Las torres que persisten
El nombre viene de las torres parroquiales de cada núcleo. La de la iglesia de Nuestra Señora de la Asunción, en el antiguo Torremilano, se levanta en el punto más alto. Es de granito, maciza. Estas torres no eran castillos, sino atalayas para vigilar un territorio abierto durante la Baja Edad Media.
En Torrefranca, la torre de la iglesia de Santiago se fue envolviendo con el crecimiento del caserío. Hoy cuesta distinguirla entre las fachadas. La unión de las villas no fue sencilla. Torremilano tenía más peso administrativo, y esa jerarquía antigua se materializa en el ayuntamiento, un edificio histórico con portada renacentista en la plaza principal.

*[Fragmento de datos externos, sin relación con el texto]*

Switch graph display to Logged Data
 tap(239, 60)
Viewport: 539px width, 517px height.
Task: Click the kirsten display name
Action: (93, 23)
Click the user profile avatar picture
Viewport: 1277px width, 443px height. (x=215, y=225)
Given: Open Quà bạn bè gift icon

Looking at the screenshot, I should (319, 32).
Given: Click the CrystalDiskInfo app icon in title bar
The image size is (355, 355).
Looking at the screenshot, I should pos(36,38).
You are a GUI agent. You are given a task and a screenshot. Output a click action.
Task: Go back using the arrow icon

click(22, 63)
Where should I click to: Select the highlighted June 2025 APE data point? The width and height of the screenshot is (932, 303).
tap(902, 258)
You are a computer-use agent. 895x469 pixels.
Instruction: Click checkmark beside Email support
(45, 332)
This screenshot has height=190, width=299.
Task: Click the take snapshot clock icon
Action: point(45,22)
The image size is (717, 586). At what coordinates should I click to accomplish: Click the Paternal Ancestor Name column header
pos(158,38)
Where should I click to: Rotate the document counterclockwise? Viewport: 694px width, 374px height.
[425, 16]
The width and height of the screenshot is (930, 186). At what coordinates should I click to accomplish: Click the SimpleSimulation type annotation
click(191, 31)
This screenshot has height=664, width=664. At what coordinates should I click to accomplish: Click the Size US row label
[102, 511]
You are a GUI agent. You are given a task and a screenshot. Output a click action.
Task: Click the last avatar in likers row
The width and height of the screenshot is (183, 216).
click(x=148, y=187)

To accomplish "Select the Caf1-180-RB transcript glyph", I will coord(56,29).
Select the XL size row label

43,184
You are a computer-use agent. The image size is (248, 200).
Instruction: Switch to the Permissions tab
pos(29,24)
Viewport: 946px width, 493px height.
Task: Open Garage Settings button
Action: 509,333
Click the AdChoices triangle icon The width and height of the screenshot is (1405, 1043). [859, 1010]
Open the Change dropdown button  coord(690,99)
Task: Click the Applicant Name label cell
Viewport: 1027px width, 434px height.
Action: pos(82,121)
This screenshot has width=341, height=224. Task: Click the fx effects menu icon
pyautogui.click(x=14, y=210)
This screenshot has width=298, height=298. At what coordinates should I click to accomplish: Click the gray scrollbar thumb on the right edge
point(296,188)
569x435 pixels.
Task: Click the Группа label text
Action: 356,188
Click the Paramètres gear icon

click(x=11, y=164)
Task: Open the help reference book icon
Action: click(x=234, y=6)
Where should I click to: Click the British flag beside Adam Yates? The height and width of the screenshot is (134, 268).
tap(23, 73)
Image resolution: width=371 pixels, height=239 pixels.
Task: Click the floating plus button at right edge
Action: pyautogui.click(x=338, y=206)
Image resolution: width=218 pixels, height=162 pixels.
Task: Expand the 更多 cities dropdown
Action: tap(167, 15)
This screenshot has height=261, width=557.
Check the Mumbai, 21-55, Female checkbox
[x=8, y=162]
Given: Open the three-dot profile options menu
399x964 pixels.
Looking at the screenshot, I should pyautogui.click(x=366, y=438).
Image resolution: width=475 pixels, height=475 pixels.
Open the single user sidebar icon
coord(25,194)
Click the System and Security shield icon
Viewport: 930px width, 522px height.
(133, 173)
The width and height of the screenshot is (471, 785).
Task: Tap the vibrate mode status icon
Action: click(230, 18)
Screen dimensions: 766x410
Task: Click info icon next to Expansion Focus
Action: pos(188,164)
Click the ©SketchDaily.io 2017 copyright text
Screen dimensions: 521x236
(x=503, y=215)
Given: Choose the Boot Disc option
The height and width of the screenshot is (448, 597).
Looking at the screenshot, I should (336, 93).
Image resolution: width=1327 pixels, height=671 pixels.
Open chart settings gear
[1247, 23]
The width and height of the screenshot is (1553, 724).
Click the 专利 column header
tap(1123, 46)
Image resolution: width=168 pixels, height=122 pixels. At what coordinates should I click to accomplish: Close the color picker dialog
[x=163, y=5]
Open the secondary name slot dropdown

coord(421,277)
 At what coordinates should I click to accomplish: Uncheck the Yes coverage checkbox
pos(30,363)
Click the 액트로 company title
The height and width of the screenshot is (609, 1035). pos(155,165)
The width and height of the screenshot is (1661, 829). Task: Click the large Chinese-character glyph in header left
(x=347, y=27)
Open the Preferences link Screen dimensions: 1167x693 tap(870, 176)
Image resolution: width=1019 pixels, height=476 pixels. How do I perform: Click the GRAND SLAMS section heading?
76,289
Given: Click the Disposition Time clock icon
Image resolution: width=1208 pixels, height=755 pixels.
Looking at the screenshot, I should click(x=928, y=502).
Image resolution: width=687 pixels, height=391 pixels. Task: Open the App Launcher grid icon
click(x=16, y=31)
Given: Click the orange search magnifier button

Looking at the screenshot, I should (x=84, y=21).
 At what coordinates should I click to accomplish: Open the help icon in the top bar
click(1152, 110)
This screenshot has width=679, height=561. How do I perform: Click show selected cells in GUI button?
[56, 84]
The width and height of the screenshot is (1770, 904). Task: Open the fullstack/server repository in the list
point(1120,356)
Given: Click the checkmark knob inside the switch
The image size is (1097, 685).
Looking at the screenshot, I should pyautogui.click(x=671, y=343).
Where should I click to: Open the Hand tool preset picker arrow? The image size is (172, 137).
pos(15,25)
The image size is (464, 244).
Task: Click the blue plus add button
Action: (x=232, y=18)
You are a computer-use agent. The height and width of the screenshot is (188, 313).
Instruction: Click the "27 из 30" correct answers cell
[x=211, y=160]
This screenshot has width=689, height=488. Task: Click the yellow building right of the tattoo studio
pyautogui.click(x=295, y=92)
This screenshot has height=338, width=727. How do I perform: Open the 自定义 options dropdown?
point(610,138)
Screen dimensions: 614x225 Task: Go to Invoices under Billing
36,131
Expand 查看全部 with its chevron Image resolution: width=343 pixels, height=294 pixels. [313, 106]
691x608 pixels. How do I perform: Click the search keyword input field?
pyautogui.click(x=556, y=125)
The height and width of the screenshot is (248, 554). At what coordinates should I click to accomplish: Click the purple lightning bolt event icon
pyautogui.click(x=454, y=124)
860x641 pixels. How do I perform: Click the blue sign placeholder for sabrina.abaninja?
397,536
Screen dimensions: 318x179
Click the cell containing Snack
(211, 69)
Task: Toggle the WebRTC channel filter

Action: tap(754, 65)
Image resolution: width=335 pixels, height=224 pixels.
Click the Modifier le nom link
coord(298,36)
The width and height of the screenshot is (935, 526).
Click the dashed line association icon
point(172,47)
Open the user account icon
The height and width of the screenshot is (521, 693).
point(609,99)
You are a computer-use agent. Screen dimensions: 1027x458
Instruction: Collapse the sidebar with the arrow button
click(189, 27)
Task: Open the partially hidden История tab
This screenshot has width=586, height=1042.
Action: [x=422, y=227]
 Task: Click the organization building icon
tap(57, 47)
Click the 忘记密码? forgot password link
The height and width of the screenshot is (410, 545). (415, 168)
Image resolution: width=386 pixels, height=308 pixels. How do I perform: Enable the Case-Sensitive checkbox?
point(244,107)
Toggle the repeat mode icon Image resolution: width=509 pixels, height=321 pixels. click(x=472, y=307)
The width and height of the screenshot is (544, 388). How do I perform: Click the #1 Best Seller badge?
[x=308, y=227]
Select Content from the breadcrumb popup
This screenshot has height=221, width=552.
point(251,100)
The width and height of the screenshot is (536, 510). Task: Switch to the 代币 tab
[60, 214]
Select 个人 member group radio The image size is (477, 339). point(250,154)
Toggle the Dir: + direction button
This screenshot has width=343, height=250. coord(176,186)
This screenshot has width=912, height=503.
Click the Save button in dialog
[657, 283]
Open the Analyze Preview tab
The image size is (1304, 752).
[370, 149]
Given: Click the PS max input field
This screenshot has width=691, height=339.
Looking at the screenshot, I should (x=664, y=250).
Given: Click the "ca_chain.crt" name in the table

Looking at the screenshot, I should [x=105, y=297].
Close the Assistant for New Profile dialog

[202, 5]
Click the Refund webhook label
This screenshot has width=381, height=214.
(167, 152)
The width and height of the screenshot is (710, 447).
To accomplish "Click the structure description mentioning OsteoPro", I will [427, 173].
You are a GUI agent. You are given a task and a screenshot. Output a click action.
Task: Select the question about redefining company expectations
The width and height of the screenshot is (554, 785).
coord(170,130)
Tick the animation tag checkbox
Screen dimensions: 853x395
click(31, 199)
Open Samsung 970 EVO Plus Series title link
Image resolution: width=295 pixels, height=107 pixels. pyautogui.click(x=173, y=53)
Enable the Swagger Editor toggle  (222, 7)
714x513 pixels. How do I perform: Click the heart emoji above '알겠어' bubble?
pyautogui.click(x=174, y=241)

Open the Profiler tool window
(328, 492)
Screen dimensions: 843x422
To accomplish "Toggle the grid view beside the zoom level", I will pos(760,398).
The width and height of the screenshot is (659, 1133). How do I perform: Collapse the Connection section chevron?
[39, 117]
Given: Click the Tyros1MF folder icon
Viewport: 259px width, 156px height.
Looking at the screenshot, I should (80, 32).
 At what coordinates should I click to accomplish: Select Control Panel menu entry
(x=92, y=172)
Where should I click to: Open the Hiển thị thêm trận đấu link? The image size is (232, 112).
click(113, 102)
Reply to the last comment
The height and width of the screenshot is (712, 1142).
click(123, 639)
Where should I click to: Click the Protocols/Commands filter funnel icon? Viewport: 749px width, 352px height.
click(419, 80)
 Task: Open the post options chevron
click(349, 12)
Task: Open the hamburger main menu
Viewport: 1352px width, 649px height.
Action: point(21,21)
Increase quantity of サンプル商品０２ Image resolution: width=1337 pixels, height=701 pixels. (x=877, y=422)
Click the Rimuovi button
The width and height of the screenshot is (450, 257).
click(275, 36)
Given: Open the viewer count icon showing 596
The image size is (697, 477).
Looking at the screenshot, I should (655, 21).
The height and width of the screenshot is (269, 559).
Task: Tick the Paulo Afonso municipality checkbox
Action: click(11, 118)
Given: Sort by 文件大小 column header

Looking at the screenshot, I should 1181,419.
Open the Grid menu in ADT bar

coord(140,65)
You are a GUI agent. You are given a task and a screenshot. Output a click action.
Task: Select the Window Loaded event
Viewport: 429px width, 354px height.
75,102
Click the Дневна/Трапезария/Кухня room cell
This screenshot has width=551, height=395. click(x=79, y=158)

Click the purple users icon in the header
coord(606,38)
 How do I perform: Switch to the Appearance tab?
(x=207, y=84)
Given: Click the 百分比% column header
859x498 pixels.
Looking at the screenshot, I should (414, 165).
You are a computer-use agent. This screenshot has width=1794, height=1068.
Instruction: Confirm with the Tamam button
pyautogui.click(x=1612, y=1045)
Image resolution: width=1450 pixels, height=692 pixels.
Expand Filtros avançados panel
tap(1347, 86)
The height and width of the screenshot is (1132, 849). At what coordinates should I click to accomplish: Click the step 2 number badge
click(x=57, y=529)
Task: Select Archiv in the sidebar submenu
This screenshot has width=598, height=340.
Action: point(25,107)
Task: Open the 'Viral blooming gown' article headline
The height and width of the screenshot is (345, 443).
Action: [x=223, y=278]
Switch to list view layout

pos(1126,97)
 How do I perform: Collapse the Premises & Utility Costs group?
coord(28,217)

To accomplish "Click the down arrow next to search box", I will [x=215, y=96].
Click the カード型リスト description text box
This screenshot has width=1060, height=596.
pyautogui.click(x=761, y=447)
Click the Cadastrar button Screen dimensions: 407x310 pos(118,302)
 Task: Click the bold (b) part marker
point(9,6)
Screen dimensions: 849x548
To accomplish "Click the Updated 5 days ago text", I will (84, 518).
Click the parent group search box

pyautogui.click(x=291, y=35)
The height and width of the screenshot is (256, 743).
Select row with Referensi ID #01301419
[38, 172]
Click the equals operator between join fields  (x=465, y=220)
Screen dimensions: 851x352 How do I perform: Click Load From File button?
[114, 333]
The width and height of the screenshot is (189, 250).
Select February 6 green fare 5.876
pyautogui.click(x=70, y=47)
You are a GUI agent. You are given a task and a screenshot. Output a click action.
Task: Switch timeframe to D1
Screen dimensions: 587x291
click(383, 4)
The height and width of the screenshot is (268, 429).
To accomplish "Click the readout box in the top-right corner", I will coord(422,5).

La arquitectura de la piedra
El granito local está en todas partes. En los muros de las casas, en los dinteles, en el suelo. Las paredes son gruesas, una respuesta práctica al clima de la meseta: inviernos fríos y veranos secos. Los tejados se sostienen con vigas de encina. Es frecuente encontrar corredores orientados al sur, una solución para secar alimentos y captar el sol.
La iglesia de Santiago mezcla elementos tardogóticos con reformas posteriores. Sus archivos, como los de otras parroquias de la comarca, guardan parte de la memoria demográfica de la zona.
El Pozo de la Nieve
A las afueras hay una construcción excavada en la roca conocida así. El nombre popular viene de su temperatura interior estable. Durante años se pensó que era un edificio religioso muy antiguo, quizá una pequeña basílica paleocristiana. La planta es en cruz y su interpretación exacta sigue generando discusión entre especialistas.
Fue usado ocasionalmente como refugio por pastores. Las excavaciones antiguas sacaron a la luz algunos elementos constructivos, pero el lugar carece de infraestructuras para la visita. Hay que ir con tiempo y caminar con atención.
Las ermitas del término
Varias ermitas salpican los alrededores. Se construyeron entre los siglos XVI y XVII para marcar caminos o entradas al pueblo. Entre ellas están las de la Virgen de Loreto, San Sebastián o el Cristo de la Misericordia. Algunas se sitúan en lomas desde donde se ve la dehesa ondulada.
Varias mantienen romerías. La de Loreto, a principios de mayo, suele congregar a vecinos del municipio y de pueblos cercanos.
Cómo moverse y cuándo
Dos Torres está en Los Pedroches, al norte de Córdoba. Se llega en coche desde la capital, subiendo desde el valle del Guadalquivir hacia la meseta. También se puede acceder desde Pozoblanco o Villanueva de Córdoba.
El carácter del pueblo varía con las estaciones. En otoño e invierno la dehesa está más verde y la actividad ganadera es más visible. El verano es seco y caluroso de día, pero las noches suelen tener más vida en las plazas. En cualquier época, el paseo por los dos barrios antiguos es la mejor manera de entender esta unión forjada a fuego lento.